I had to open and re-mod my first DMG six times in order to get my first prosound mod to work properly. The Gameboy shell didn’t even close properly. I showed all my friends at school and I didn’t even know how to use LSDj.
I remember back when you could still browse forums at 8BC and order Bleep Bloop carts with flashing LEDs in the cartridge case from Nonfinite. Backlight kits with 2 LEDs were still available for anyone to purchase. At that time the commercially available backlight kits weren’t the “slim-type” which all backlight kits are now. You had to snip off tiny component legs sticking out of the PCB from behind the Gameboy LCD to keep them from making pressure points on the screen when you closed everything up. Backlights were much thicker, didn’t run any built-in resistors that were optimized for different colors, and had metal legs sticking out of them from the LEDs. The backlights weren’t evenly lit, you had pressure points in the corners and it was really hard for perfectionist modders to deal with.
Back in 2011 Thetris and Capcomposer were still painting console cases, TVDeathSquad was still active on the forums, NeX was still modding Gameboys.
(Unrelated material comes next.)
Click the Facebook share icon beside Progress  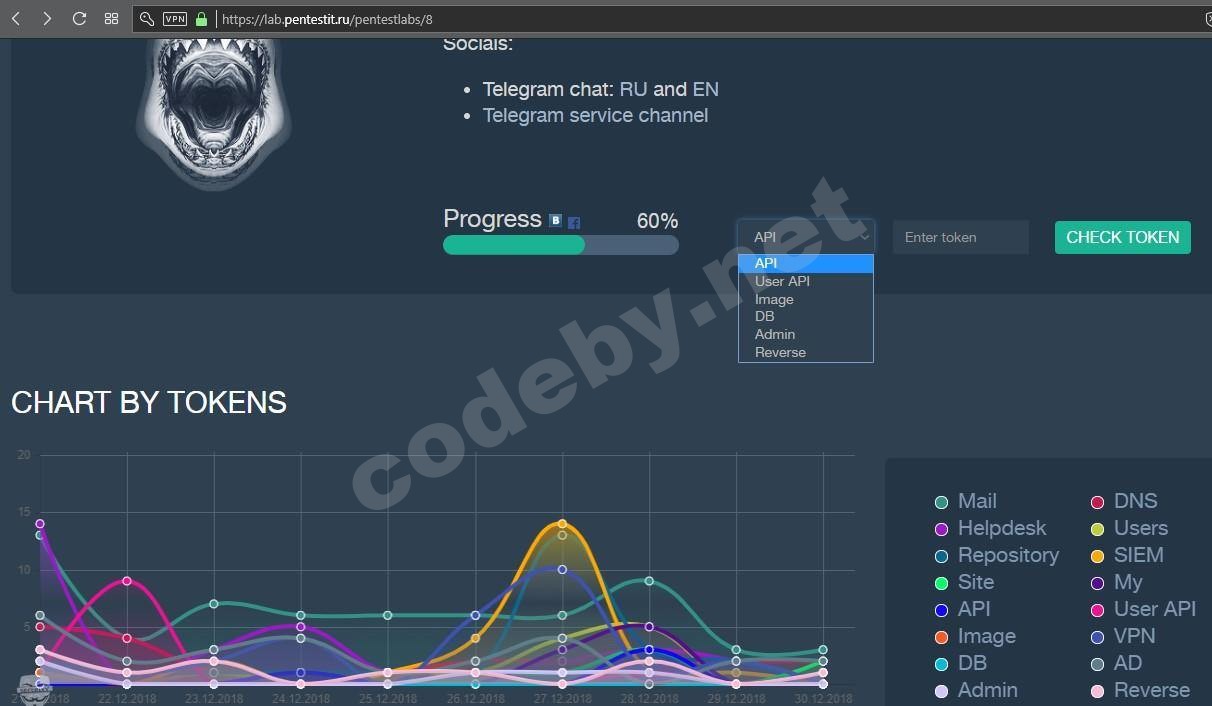point(573,222)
NeX is my biggest inspiration as a modder. He’s a really humble guy and his work just blew my mind. I poured over his blog, photos and build posts just drooling at everything he was able to shove into a DMG, GBP, GBC and GBA SP. It was insane.
For a few months my only exposure to the chiptune scene was strictly via online forums. I posted on 8BC, a once active forum where chiptune musicians and enthusiasts worldwide would log into, and asked if there were any chiptune artists in San Diego. Jesse Escobar (Auburn Kitsune) informed me that Mike Charak (Bleeds) and Patrick Trinh (Space Town) were based in San Diego. Soon after finding them on social media, Mike contacted and invited me to a local artists show at the Che Café at University of California San Diego.
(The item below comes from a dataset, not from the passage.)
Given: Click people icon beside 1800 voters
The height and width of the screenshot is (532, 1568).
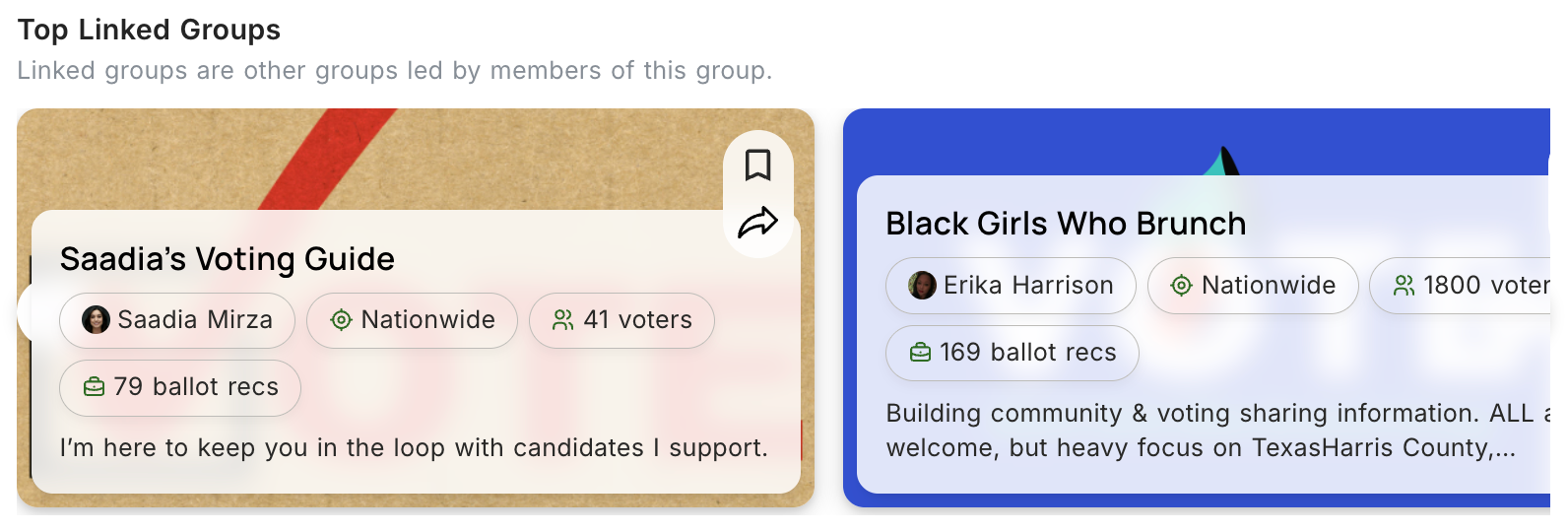Looking at the screenshot, I should click(1404, 286).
That night I met a group of people who would turn out to be some of my best friends and friends for life. Mike and Patrick played chiptune sets and I was floored listening to sounds that were coming from Gameboys and being spit out through PA speakers. If you ask them about that show, I’m pretty sure they’ll tell you that it wasn’t the highlight performance of their lives, but I was entranced and blown away. You always remember your first chiptune show and how exciting it was listening to something so different and so familiar.
I remember back in the day there were very few and obscure resources online when it came to modding Gameboys and accessories. A webpage that I frequented for reference was http://blog.xero.nu/gameboy_prosound_mod for prosounding a DMG. Michael J. Moffit’s (Bibin), NeX’s, and Low-Gain’s blogs were also resources I used for information on how to mod different types of Gameboys. Those were some of the only resources we had, and a lot of the tutorials weren’t fleshed out or explained completely. There was a lot of time for innovation back then. I wish I took a few pictures of some of my prototype accessories. I had made an external prosound attachment with link capabilities housed inside a Gameboy Advance Wireless Adapter. I was also making an ultimate DMG inspired by NeX that housed a Mega Memory Card coupled with an N64 Transfer Pack connector inside a DMG.
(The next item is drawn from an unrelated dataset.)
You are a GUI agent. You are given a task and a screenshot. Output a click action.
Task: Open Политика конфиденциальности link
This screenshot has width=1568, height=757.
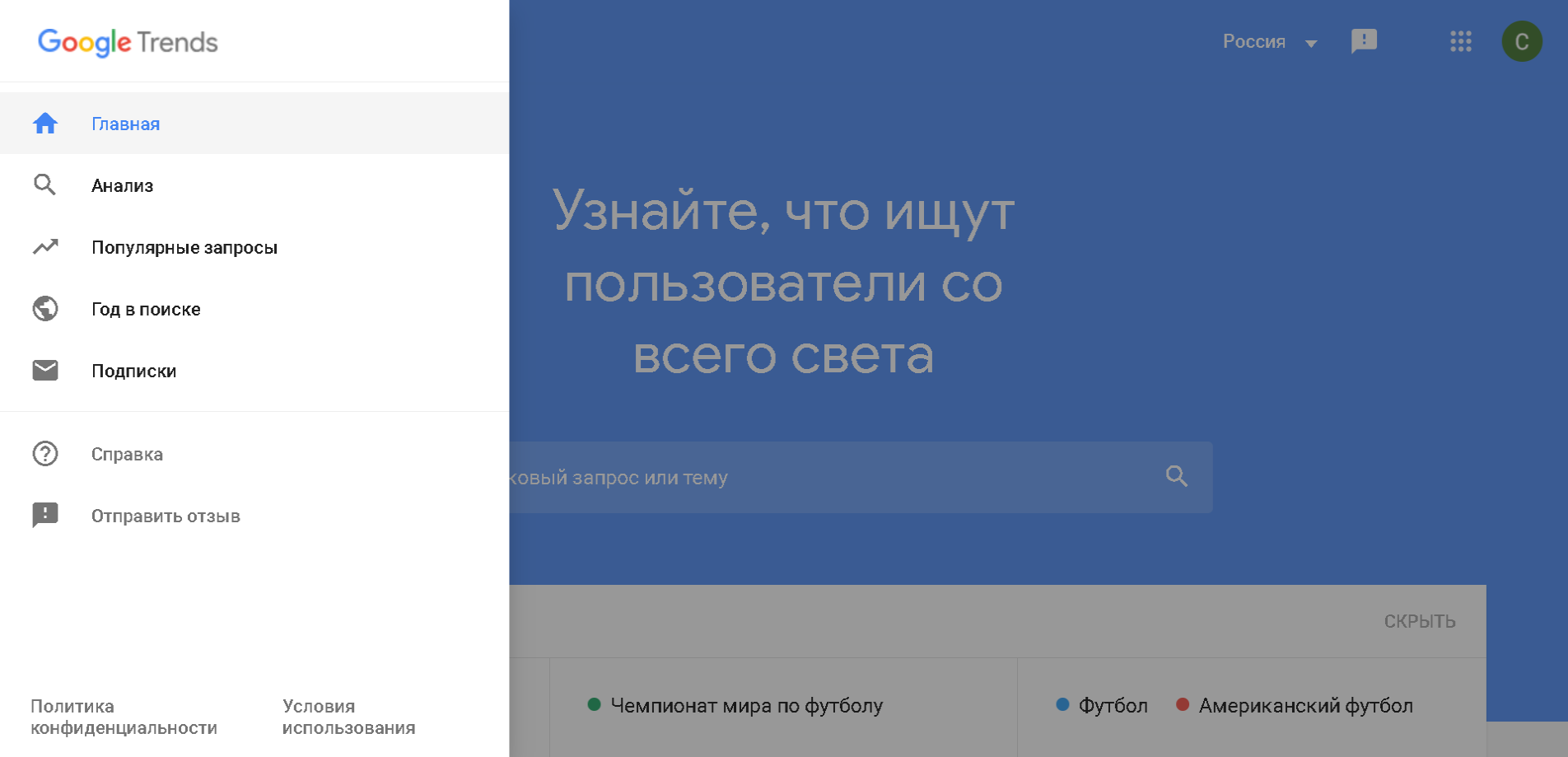(124, 717)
I had started a youtube page a number of years ago with the purpose of showing how I do my mods and educating others. It has since not been updated since I have moved overseas. The link is www.youtube.com/willworkforric3.
When I started modding, I wanted it to be a side gig where I could earn a little extra money. One December I made US$1400 in sales from buying/modding/selling Gameboys on eBay. After being in chiptune scene and meeting the people, I changed how I looked at modding. I started modding for cost of parts and I didn’t charge for labor. I felt that if I really wanted to contribute to the scene positively and if I really believed in what chiptune stood for, I needed to get these Gameboys into the hands of up and coming chiptune artists. I started taking commissions from 8BC and CM.o and I only charged for parts and shipping.
I went through 3 different revisions of what wires to use and 4 different revisions of what audio jacks to use. The chiptune scene is full of people who use Gameboys to make music. I saw sellers on eBay trying to sell backlit and 1/8” prosound DMGs for US$140+. It was ridiculous and I felt that these people were trying to make a buck off of decent people. I fought back with giving high quality mods and equipment back to the scene at cost. I have modded Gameboys for Bleeds, Space Town (Savior), Wizwars, Dasid, Computeher, Jiffypop23, chiptuners in South America, Europe, Australia, and Asia. I felt that during the time that I was very active modding for the scene, that I did contribute positively to it.
My Chiptune Modder Senpais include NeX, Bibin, Trash80, Xero, Low-Gain and Simon Schäfer. Thank you for paving the way and inspiring me with your innovations to chiptune and encouraging me for my own modding journey. Please notice me.
I currently work as an English teacher in Taiwan. There really isn’t much of a retro gaming scene here for a number of reasons, but I will get to that in a future article. Trying to find a good condition Gameboy at a local 2nd hand store here is as hard as trying to find a Gameboy Micro at a Goodwill back in the USA. Due to the lack of access to Gameboys and a non-existent chiptune scene here in Taiwan, I have since stopped modding actively. I do mod Gameboys from time to time for friends who are local to me, but it has all but come to a grinding halt. I am currently focusing on composing LSDj tracks, going under the name of Bananasan, and contributing to Mikee’s and Max’s project. I have a number of tech articles I am planning on writing for this site. Stay tuned.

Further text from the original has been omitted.